## What the task requires:
With the records below as your source, retype each line exactly from the top down to the line that contains "Click the logo placeholder in the top bar", and include that line.

[Records excerpted from a collection]
================================

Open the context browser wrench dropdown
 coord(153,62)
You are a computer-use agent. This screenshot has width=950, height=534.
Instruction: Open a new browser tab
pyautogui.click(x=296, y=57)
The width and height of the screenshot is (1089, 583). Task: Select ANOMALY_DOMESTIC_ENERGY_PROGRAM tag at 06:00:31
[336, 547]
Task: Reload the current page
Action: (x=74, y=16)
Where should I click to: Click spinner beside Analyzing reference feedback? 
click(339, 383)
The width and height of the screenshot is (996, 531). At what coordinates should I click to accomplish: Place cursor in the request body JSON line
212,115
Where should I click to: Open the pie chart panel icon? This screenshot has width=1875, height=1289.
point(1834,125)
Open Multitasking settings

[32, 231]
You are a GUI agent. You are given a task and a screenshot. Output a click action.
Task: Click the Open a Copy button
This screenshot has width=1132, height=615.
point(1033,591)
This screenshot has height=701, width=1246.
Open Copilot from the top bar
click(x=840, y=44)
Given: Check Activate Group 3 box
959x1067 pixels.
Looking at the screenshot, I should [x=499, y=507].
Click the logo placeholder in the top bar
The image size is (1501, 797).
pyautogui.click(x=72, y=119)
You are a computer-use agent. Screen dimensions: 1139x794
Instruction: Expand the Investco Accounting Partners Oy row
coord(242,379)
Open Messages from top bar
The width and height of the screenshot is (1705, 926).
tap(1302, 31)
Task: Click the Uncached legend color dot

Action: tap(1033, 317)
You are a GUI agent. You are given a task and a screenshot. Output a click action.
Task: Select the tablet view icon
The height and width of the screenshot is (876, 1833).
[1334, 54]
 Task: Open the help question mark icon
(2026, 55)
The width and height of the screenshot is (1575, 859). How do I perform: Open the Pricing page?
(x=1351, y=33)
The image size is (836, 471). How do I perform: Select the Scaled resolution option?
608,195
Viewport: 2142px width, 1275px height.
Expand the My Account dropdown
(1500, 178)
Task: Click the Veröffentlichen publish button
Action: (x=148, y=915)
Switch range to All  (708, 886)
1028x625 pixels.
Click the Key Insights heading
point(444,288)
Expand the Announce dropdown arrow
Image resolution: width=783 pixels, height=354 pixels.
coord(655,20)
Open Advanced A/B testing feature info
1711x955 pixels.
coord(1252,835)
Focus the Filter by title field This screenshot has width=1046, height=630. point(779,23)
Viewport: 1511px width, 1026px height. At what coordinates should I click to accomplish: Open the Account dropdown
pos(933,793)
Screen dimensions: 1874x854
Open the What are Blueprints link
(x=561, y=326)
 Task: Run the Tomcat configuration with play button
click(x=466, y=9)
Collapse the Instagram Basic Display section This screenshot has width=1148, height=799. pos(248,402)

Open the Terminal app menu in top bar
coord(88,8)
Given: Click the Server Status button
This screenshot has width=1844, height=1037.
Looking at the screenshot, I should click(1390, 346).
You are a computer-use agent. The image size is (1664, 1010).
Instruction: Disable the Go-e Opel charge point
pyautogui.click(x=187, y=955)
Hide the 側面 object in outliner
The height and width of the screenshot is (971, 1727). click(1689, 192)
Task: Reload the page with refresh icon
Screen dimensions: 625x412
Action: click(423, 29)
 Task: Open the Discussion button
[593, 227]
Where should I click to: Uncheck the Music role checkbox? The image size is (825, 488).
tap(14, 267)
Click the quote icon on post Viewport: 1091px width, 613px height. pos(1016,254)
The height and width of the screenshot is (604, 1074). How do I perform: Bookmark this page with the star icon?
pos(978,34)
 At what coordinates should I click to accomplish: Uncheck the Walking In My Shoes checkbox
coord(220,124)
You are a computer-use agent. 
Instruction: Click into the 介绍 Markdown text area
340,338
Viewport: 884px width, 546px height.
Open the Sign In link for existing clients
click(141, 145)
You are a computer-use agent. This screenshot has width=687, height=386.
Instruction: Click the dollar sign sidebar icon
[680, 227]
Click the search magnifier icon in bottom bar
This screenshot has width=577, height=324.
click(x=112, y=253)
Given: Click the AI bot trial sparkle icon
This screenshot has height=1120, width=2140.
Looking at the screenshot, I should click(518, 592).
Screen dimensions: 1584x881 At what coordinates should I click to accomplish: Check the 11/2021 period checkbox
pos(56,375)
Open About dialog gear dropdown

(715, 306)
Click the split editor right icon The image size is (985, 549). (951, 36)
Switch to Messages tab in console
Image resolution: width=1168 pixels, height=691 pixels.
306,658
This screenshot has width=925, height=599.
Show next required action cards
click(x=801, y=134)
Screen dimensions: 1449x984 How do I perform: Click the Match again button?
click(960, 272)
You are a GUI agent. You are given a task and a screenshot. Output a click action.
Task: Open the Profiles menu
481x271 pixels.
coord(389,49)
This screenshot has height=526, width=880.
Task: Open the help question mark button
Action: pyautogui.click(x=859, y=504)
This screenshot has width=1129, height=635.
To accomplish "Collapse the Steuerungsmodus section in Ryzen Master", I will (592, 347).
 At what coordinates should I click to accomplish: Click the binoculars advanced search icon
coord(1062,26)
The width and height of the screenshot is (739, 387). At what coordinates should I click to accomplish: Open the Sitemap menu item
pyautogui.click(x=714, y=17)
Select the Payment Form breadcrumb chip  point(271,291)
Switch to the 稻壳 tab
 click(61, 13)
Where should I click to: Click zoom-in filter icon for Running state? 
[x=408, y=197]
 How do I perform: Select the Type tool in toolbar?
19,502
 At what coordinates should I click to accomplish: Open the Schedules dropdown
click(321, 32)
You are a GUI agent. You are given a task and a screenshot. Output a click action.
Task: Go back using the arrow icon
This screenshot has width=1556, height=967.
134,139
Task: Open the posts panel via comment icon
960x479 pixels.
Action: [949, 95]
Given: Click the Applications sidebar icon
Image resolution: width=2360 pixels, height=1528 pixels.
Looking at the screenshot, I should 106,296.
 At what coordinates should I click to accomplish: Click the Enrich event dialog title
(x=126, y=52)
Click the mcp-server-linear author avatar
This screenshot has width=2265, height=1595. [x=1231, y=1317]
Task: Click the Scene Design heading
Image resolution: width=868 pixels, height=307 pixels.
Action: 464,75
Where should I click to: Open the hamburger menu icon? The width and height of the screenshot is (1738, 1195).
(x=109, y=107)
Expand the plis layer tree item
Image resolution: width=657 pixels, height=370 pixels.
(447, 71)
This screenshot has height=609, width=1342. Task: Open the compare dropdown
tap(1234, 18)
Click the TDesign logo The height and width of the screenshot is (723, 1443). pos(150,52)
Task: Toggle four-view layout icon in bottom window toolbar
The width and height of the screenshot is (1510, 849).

================================

## Expected answer:
Open the context browser wrench dropdown
 coord(153,62)
You are a computer-use agent. This screenshot has width=950, height=534.
Instruction: Open a new browser tab
pyautogui.click(x=296, y=57)
The width and height of the screenshot is (1089, 583). Task: Select ANOMALY_DOMESTIC_ENERGY_PROGRAM tag at 06:00:31
[336, 547]
Task: Reload the current page
Action: (x=74, y=16)
Where should I click to: Click spinner beside Analyzing reference feedback? 
click(339, 383)
The width and height of the screenshot is (996, 531). At what coordinates should I click to accomplish: Place cursor in the request body JSON line
212,115
Where should I click to: Open the pie chart panel icon? This screenshot has width=1875, height=1289.
point(1834,125)
Open Multitasking settings

[32, 231]
You are a GUI agent. You are given a task and a screenshot. Output a click action.
Task: Click the Open a Copy button
This screenshot has width=1132, height=615.
point(1033,591)
This screenshot has height=701, width=1246.
Open Copilot from the top bar
click(x=840, y=44)
Given: Check Activate Group 3 box
959x1067 pixels.
Looking at the screenshot, I should [x=499, y=507].
Click the logo placeholder in the top bar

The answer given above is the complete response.